> _What is required_
Find the string "checkbox" in the listing below and return each line it appears in.

> _Records for this exercise_

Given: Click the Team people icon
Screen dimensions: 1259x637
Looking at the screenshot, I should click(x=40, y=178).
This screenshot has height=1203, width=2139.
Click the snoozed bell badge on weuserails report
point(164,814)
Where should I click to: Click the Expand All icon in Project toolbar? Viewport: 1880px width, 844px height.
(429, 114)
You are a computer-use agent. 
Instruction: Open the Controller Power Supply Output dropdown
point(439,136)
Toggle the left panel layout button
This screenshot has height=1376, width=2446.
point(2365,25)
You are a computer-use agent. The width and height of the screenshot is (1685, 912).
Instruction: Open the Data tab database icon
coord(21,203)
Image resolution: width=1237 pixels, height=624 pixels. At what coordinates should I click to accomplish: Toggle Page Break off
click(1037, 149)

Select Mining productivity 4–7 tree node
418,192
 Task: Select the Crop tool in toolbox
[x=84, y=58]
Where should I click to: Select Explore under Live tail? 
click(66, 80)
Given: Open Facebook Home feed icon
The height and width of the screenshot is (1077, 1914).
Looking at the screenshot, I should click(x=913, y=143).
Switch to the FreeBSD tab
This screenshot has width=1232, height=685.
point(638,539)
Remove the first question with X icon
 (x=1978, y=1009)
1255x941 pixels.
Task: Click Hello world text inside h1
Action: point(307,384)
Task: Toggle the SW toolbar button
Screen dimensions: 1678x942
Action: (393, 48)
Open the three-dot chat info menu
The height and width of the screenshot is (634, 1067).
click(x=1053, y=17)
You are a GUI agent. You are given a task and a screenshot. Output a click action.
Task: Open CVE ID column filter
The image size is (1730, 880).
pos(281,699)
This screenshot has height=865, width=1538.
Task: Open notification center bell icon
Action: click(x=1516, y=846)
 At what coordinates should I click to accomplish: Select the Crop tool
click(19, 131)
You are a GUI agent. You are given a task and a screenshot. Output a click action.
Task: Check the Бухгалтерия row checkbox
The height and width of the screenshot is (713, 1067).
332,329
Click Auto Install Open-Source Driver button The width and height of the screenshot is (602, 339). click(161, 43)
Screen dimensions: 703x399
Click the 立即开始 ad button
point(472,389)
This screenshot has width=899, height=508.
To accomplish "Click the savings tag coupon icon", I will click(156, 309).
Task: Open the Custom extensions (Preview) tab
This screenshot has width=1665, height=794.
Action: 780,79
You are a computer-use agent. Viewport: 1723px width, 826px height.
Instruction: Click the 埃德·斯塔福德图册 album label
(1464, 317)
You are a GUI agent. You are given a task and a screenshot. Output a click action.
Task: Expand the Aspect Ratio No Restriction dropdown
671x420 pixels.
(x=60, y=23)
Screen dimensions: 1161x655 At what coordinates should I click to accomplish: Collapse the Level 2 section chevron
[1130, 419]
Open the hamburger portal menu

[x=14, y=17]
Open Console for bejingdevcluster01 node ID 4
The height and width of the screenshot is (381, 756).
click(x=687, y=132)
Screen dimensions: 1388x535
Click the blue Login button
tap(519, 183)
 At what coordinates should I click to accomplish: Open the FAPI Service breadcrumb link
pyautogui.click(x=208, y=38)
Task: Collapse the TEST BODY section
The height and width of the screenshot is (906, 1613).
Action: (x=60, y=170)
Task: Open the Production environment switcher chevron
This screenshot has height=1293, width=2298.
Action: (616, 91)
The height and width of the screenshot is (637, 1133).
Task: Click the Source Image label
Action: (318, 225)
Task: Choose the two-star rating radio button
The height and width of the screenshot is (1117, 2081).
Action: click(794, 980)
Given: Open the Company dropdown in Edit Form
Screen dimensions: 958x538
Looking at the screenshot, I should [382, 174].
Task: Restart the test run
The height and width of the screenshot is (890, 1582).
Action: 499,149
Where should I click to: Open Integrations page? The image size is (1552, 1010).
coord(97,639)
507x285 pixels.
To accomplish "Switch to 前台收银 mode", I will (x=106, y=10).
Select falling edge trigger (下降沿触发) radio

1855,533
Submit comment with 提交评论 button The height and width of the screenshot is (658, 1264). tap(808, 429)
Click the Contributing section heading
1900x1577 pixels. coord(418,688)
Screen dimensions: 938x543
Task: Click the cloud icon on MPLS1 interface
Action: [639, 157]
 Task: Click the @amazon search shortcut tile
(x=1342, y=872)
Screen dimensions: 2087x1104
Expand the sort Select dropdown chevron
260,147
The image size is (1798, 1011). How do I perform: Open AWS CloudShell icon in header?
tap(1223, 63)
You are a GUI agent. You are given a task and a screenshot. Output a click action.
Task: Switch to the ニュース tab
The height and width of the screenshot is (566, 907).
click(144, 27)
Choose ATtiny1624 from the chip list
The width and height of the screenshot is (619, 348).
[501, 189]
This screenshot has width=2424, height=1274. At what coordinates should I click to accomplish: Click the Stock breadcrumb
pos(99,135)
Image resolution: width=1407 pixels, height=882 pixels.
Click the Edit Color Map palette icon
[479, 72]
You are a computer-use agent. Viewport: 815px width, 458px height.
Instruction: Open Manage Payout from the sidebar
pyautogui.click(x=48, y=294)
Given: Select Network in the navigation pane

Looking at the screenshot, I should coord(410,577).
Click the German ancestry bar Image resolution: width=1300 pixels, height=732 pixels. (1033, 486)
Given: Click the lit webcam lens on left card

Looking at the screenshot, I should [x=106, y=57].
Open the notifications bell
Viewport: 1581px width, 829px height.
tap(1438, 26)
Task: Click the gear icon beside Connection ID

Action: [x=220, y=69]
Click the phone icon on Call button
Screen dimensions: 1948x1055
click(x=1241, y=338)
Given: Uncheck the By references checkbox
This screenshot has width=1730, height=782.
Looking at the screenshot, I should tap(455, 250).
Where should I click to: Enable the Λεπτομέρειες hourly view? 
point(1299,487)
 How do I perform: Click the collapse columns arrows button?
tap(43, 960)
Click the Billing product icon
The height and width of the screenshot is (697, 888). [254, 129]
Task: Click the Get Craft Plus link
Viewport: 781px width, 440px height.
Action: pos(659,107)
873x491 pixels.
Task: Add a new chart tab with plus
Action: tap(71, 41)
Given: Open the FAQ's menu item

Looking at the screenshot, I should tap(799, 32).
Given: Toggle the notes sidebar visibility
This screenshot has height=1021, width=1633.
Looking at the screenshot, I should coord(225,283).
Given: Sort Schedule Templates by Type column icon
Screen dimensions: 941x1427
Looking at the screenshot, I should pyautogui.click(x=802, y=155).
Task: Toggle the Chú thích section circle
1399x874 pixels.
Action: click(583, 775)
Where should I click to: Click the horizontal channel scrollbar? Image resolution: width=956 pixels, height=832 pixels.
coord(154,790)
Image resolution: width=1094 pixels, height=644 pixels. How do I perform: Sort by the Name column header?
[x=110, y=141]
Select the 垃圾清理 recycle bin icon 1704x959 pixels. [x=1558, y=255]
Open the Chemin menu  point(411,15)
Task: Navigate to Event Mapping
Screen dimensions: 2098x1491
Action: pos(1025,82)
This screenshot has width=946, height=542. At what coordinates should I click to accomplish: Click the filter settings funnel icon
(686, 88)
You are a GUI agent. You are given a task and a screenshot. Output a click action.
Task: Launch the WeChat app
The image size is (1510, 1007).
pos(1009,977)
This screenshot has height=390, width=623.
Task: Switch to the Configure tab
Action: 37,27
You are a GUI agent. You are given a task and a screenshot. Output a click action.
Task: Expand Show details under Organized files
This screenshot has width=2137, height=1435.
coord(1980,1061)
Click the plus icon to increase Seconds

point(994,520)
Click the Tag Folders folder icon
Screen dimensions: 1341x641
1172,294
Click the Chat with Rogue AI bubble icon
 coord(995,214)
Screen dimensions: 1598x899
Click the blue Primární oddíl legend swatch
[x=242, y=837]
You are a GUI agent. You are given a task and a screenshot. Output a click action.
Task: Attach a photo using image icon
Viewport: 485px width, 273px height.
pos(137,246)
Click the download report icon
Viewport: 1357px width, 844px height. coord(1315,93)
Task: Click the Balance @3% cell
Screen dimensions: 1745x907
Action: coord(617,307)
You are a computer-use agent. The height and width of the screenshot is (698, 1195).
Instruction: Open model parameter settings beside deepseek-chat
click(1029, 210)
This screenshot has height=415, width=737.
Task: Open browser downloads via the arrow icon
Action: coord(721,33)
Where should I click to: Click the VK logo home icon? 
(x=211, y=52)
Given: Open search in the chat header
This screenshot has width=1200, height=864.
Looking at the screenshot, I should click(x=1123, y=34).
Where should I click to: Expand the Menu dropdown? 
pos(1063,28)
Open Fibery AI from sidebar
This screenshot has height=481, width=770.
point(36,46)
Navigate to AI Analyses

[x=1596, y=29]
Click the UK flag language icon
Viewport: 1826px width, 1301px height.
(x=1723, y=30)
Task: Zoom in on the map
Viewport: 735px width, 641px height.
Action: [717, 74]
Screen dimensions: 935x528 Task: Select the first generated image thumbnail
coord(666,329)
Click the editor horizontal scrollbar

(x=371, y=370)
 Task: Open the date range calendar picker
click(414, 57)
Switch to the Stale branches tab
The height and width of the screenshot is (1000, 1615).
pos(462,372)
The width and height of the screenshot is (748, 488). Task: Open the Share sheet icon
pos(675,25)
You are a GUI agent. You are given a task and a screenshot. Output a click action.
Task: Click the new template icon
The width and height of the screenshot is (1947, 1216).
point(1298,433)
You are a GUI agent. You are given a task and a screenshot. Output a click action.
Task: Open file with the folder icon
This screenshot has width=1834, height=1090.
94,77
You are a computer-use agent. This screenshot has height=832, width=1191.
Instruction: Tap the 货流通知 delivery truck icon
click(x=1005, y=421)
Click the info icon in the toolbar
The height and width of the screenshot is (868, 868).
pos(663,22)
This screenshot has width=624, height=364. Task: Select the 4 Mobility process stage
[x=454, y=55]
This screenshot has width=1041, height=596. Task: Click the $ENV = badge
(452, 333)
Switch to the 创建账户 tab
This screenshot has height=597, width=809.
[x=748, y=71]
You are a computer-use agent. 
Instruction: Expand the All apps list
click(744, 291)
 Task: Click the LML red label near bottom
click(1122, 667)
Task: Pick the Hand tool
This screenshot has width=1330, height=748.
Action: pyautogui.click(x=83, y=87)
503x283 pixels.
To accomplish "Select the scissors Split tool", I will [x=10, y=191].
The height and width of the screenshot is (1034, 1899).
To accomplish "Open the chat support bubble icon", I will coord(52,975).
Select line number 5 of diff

> _Output of the task_
Task: Check the Бухгалтерия row checkbox
Given: Uncheck the By references checkbox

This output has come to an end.